Let's change that. The two callers in pgtable-generic.c are easily
adjusted. Adjust khugepaged.c:retract_page_tables() to simply do a
pte_offset_map_nolock() to obtain the lock, even though we won't actually
be traversing the page table.
This makes the code more similar to the other variants and avoids other
hacks to make the new pte_lockptr() version happy. pte_lockptr() users
reside now only in pgtable-generic.c.
Maybe, using pte_offset_map_nolock() is the right thing to do because
the PTE table could have been removed in the meantime? At least it sounds
more future proof if we ever have other means of page table reclaim.
I think it can't change, because anyone who wants to race against this
should try to take the pmd lock first (which was held already)?

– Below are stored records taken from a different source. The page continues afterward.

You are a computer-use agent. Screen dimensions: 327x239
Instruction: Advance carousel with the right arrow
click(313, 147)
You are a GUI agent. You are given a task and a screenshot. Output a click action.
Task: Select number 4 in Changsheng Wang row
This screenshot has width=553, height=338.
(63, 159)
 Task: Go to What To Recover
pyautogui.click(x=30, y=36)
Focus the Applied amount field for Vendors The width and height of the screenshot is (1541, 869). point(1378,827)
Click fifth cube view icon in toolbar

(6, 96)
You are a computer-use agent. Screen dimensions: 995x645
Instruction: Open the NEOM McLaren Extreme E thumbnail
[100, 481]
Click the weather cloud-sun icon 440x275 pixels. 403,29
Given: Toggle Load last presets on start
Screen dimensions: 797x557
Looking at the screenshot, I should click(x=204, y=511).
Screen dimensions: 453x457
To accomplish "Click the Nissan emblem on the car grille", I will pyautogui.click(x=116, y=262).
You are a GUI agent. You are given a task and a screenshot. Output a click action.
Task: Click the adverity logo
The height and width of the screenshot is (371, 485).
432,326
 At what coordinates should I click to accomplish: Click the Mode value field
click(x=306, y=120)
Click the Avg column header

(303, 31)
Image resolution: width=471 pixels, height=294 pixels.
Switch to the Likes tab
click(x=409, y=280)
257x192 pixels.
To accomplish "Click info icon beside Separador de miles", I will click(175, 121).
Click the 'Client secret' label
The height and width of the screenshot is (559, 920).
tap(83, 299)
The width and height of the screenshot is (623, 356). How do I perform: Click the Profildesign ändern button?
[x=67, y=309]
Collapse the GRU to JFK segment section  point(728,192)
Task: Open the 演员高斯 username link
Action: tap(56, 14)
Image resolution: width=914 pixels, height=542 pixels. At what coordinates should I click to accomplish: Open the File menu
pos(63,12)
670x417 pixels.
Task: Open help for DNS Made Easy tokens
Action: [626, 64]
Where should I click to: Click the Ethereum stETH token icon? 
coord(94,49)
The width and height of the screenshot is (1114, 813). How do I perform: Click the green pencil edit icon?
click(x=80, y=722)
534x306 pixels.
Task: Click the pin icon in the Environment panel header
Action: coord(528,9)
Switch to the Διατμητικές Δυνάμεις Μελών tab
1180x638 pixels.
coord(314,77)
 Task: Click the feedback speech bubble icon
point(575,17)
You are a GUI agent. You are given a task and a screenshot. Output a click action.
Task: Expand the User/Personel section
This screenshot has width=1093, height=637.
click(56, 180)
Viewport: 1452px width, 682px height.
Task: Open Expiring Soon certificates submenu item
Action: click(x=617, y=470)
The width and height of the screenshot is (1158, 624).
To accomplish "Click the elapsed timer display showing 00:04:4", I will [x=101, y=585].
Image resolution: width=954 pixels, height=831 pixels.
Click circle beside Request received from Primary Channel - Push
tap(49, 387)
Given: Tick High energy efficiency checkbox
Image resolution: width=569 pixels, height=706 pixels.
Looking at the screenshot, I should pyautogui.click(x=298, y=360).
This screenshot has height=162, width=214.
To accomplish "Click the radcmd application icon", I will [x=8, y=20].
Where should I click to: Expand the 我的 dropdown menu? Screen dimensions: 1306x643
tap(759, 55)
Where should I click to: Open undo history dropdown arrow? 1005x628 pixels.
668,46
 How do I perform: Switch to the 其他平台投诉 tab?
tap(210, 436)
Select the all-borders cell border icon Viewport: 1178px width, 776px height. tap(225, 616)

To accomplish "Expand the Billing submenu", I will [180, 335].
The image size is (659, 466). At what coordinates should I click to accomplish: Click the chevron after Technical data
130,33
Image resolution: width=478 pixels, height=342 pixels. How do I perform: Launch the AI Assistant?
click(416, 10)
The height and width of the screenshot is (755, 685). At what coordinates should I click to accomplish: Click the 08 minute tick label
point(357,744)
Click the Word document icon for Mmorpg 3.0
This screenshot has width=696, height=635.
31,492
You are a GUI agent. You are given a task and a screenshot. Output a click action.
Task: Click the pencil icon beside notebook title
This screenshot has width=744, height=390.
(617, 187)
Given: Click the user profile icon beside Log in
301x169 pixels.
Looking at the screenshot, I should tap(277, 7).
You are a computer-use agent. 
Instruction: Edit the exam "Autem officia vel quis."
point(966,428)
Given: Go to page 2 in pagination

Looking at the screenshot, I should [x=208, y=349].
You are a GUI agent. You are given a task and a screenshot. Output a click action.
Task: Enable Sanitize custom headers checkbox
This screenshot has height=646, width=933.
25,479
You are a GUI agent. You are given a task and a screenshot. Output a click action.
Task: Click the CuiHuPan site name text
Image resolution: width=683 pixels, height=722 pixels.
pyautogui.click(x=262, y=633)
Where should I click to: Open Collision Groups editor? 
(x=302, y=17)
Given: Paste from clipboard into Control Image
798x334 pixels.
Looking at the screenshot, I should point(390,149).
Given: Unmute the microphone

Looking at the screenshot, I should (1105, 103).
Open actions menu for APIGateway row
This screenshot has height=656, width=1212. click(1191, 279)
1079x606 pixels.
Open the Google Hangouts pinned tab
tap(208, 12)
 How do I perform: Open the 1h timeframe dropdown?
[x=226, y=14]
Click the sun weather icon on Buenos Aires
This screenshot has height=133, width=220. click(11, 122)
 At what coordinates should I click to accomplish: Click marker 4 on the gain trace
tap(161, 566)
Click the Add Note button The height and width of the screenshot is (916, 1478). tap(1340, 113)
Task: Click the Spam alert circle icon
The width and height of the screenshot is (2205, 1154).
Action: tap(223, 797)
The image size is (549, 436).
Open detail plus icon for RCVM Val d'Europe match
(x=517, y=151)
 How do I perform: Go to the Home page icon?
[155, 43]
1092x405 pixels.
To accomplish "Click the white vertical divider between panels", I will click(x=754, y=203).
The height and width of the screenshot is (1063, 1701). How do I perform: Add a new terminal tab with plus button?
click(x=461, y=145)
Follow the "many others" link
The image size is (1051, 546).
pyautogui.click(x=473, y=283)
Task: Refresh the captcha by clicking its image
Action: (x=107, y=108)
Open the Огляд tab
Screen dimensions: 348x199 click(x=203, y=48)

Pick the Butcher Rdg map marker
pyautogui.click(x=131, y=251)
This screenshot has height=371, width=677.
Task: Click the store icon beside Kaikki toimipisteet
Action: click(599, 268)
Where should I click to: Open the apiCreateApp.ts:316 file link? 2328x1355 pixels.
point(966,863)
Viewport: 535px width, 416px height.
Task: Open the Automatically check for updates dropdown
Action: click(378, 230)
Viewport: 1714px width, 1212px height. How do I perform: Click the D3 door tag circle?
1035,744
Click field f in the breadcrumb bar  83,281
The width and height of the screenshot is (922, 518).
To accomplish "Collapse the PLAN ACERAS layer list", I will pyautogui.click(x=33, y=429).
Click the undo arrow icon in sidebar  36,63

That doesn't explain why it is safe for us to assume that after we took the
PMD lock that the PMD actually still points at a completely empty page
table. Likely it currently works by accident, because we only have a single
such user that makes this assumption. It might certainly be a different once
we asynchronously reclaim page tables.
I think it's safe because find_pmd_or_thp_or_none() returned SUCCEED, and
we're holding i_mmap lock for read. I don't see any way that this pmd can
become a non-pgtable-page.
I meant, AFAIU tearing down pgtable in whatever sane way will need to at
least take both mmap write lock and i_mmap write lock (in this case, a file
mapping), no?
But yes, the PMD cannot get modified while we hold the PMD lock, otherwise
we'd be in trouble
I wonder an open coded "ptlock_ptr(page_ptdesc(pmd_page(*pmd)))" would be
nicer here, but only if my understanding is correct.
I really don't like open-coding that. Fortunately we were able to limit the
use of ptlock_ptr to a single user outside of arch/x86/xen/mmu_pv.c so far.
I'm fine if you prefer like that; I don't see it a huge deal to me.